- _Aim of the task_:
Would you please report how many lines of the listing contain "Open"? Reply with that number only.

- _Task input_:
****
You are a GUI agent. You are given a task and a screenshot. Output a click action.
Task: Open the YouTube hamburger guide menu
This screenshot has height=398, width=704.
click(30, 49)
****
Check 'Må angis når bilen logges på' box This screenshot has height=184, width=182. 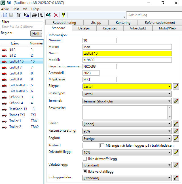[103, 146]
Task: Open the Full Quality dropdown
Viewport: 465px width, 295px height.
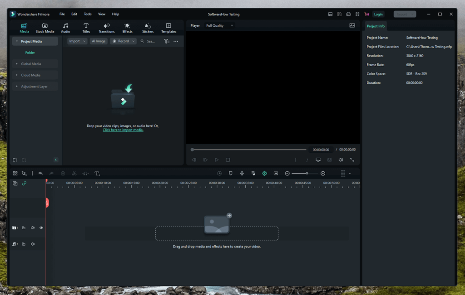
****
- _Answer box_:
2